Task details:
All lines from the entries below that contain the string "agent" should be copied out.

Stored data entries:
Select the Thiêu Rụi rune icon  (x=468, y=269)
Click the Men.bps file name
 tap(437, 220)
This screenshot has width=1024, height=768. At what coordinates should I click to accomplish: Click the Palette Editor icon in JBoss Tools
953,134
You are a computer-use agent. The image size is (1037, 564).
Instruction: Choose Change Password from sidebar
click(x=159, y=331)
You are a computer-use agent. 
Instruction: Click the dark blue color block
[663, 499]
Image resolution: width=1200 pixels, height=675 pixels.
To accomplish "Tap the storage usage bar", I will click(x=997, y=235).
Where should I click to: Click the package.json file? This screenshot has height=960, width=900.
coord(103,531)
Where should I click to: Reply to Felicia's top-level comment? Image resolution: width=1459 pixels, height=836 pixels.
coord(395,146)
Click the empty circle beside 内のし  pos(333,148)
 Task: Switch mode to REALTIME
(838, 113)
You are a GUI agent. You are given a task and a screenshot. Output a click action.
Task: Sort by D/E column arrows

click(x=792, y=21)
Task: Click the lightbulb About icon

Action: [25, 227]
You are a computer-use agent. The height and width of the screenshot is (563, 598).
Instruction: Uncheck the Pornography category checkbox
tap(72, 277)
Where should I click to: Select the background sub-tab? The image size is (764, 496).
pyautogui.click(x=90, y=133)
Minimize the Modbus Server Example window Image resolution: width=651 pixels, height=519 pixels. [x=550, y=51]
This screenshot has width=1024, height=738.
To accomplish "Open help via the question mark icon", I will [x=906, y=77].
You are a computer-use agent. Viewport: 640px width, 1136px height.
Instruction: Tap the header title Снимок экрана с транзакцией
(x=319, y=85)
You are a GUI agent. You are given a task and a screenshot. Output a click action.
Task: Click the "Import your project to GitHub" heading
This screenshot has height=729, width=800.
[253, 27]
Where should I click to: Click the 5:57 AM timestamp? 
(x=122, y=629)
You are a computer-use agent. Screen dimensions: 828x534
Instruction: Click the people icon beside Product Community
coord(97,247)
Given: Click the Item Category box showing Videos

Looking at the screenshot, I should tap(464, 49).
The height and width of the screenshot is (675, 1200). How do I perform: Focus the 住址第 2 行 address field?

Written response:
You are a computer-use agent. The image size is (1037, 564).
You are a computer-use agent. 
You are a GUI agent. You are given a task and a screenshot. Output a click action.
You are a computer-use agent. The height and width of the screenshot is (563, 598).
You are a computer-use agent. Viewport: 640px width, 1136px height.
You are a GUI agent. You are given a task and a screenshot. Output a click action.
You are a computer-use agent. Screen dimensions: 828x534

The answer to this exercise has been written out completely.